Unnamed: 0,TIME,MOT_NRG,GEO,UNIT,Value,Flag and Footnotes
0,2012,Total,Belgium,NR,5444000,
1,2012,Total,Bulgaria,NR,2807000,


## Import dictionary for country codes and replace country names with 3 digit codes

In [7]:
# rename region to 'geo'
df.rename(columns={'GEO':'geo'},inplace= True)
df.rename(columns={'Flag and Footnotes':'footnote'},inplace= True)
df.rename(columns={'MOT_NRG':'motor_energy'},inplace= True)
df.rename(columns={'TIME':'year_of_measurement'},inplace= True)

In [8]:
xls = pd.ExcelFile('metadata_vehicle_fleet.xlsx')
geographyMetadata = xls.parse('geography_metadata', skiprows=1, index_col=None)
geographyMetadata.drop('id', axis=1, inplace=True)

missing = []
edited = []

for i in range(1, len(df['geo'])):
    for j in range(0, len(geographyMetadata['name'])): # we need to use different indexes here because the dataframes might have different lengths
        if df['geo'][i].lower() not in geographyMetadata['name'].str.lower().tolist(): # if the country is not in name we try checking in the other cols
            missing.append(df['geo'][i])

            if df['geo'][i].lower() == geographyMetadata['alternate name1'][j].lower():
                df['geo'][i] = geographyMetadata['name'][j]
                edited.append(geographyMetadata['name'][j])
            elif df['geo'][i].lower() == geographyMetadata['alternate name2'][j].lower():
                df['geo'][i] = geographyMetadata['name'][j]
                edited.append(geographyMetadata['name'][j])
            elif df['geo'][i].lower() == geographyMetadata['alternate name3'][j].lower():
                df['geo'][i] = geographyMetadata['name'][j]
                edited.append(geographyMetadata['name'][j])
            elif df['geo'][i].lower() == geographyMetadata['alternate name4'][j].lower():
                df['geo'][i] = geographyMetadata['name'][j]
                edited.append(geographyMetadata['name'][j]) 

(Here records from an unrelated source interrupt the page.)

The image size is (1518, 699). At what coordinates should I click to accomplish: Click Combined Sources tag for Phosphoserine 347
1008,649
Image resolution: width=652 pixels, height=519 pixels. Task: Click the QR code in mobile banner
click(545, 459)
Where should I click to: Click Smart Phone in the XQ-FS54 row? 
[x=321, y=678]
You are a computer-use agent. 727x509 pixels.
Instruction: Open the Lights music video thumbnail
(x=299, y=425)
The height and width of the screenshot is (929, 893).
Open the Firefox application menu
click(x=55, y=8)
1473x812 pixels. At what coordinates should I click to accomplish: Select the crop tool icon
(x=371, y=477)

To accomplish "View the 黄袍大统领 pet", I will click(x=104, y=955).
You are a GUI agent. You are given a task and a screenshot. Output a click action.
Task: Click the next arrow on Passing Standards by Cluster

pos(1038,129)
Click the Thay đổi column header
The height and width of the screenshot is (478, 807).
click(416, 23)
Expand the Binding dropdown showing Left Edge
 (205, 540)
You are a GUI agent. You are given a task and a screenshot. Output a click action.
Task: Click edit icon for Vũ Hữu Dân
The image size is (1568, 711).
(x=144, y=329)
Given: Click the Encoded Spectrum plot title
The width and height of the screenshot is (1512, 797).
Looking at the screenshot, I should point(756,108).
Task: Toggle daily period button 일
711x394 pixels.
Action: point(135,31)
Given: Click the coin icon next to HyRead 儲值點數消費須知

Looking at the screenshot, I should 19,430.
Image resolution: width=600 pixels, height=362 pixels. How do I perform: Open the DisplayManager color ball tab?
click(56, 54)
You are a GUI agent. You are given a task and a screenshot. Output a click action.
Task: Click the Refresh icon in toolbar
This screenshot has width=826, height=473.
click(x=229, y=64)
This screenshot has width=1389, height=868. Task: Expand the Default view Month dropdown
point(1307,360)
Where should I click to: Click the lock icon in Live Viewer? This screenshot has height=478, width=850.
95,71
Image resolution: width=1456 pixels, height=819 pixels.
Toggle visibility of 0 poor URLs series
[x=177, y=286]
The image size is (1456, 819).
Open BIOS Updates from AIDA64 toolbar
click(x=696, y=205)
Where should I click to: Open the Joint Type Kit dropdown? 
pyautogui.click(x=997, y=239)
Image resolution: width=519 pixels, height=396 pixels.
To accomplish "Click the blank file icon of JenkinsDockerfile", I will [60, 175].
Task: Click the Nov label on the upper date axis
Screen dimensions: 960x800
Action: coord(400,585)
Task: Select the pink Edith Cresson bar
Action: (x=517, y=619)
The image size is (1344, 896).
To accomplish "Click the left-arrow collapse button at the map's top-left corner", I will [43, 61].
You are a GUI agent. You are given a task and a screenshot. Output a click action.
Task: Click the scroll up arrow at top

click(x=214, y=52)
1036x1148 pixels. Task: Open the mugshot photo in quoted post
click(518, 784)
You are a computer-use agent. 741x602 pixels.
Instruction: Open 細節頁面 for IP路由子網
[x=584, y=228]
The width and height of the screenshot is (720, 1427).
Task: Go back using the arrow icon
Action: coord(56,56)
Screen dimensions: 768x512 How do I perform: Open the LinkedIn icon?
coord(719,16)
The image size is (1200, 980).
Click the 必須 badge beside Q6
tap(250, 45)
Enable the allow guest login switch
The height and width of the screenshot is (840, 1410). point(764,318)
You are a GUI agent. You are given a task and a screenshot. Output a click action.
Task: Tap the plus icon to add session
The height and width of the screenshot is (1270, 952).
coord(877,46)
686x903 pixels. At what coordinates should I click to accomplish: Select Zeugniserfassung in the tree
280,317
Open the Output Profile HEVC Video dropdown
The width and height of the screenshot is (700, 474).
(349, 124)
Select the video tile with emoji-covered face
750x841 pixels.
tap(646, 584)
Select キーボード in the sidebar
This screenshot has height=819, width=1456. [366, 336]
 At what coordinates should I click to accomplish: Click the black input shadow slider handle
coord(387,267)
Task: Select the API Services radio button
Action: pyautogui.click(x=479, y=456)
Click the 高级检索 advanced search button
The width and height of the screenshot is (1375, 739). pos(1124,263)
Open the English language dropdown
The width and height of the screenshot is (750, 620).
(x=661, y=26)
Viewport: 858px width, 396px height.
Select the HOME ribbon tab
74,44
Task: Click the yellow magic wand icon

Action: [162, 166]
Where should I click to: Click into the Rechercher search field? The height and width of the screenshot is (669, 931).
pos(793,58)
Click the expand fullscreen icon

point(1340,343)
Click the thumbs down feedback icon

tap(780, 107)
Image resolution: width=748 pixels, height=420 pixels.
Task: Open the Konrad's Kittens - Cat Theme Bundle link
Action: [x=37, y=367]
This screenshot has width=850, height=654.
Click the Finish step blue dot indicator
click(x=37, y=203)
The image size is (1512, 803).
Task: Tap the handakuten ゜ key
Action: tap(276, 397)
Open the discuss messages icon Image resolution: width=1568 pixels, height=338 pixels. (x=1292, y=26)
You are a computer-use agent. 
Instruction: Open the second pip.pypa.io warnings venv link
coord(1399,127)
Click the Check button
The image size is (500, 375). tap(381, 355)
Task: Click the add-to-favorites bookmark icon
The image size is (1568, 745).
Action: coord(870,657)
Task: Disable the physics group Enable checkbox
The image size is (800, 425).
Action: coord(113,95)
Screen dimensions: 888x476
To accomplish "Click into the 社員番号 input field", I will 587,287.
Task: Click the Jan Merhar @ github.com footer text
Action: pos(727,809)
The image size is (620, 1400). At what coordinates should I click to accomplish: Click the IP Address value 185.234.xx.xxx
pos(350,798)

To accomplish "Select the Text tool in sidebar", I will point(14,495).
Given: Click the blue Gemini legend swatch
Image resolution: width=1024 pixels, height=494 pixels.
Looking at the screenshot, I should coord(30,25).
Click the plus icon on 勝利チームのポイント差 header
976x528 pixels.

print('missing:'+ str(set(missing)))    # This is the list of countries that are not in the names column of the metadata sheet
print('edited:' + str(set(edited)))    # This is the list of countries that were edited in the loop


missing:set()
edited:set()


In [9]:
#find contries which did not match 
df.loc[~df['geo'].str.lower().isin(geographyMetadata.name.str.lower())]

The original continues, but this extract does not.